Figure out what politicians voted for this, and vote against them or run against them next time, because nobody who voted in favor of this is competent to hold office.

Comment Re:The Dark Ages (Score 0) 194

Actually, the costs of the trials are high enough that I'm not sure they CAN make a profit without US Govt support. And the FDA was never willing to really recognize trials done by foreign health agencies. (Sometimes reasonably. Other times, not.)

That may well be true. I haven't put a pencil to it. On the flip side, if true, that means the cost to the healthcare system from the vaccine would exceed the benefits, and that's probably a good point to stop.

The reality of the matter is that bacteria and parasites tend not to respond to vaccines all that well (requiring frequent revaccination to be useful), and with the exception of the occasional rare zoonotic species jump like SARS/MERS/COVID-19, we already have vaccines for most of the deadliest viral diseases already. So what we're left with is things like the HPV virus for reducing the lifetime risk of cancer... maybe.

But then you realize that any virus can cause genetic damage that leads to cancer, not just HPV, and at some point, you end up over-vaccinating, and the immune system's response to the really bad stuff is dampened by overstimulation, and you end up making things worse.

So at some point, it probably makes more sense to acknowledge that trying to prevent cancer by trying to prevent exposure to every mutagenic virus and substance is not a realistic approach, and focus instead on modern treatment approaches that actually have a chance of working.

The point where it started being dubious from my perspective was when the shingles vaccine (which serves a very useful purpose) became a chickenpox vaccine (which, given the 0.0025% IFR, seems to mainly just make the shingles vaccine less important and prevent a few sick days once per lifetime).
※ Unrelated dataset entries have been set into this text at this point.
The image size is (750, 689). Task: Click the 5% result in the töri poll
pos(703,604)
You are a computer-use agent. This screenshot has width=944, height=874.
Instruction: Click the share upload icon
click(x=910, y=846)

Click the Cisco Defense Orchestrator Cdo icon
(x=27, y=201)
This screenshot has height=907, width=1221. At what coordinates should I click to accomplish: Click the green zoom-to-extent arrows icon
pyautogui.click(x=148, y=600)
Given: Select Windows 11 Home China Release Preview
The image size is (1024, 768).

Pretty much everything after that other than COVID seems like it's out in the long tail where diminishing returns make continuing to spend resources on new vaccines questionable.

The exceptions, of course, are TB and malaria, but only if somebody can manage to come up with a vaccine with a reasonable level of effectiveness in adults. Malaria is probably better treated by mosquito eradication. TB is probably better treated by making rapid at-home tests available, passing laws penalizing companies for firing workers who stay home to isolate when infected, etc. Imagine if you could convince everyone in a few countries to take a free at-home TB test and then get treatment and free sick days from work if they test positive. You'd just about eradicate TB overnight. So even there, non-vaccine approaches may well be a better solution.

Meanwhile, Moderna's tech has the potential for other applications that could be way more useful. And applying their tech to other existing vaccines is potentially also useful, though likely less critical than other areas of research.

Comment Re:The Dark Ages (Score 1) 194

But ... but ... I was told that government is bad. Are you really saying that the invisible hand of the free market couldn't produce effective and affordable vaccines without public subsidies and other incentives? That billion-dollar corporations would put profits over people? Say it isn't so!

Let me clarify a bit. The point I was trying to make isn't that they can't make be profitable without grants. Presumably they could be profitable by raising the prices, assuming the value of the vaccine to the healthcare system over the duration of the patent still exceeds the cost.

My point was that if government grants for vaccine research are in danger of drying up, it makes a lot of economic sense for companies to focus on areas of research that are better supported, rather than take on a much larger percentage of the risk. After all, for every drug or vaccine that works, there are probably hundreds that fail for one reason or another, and those subsidies in the early parts of the research pipeline (mostly given to research universities) make the risk a lot lower.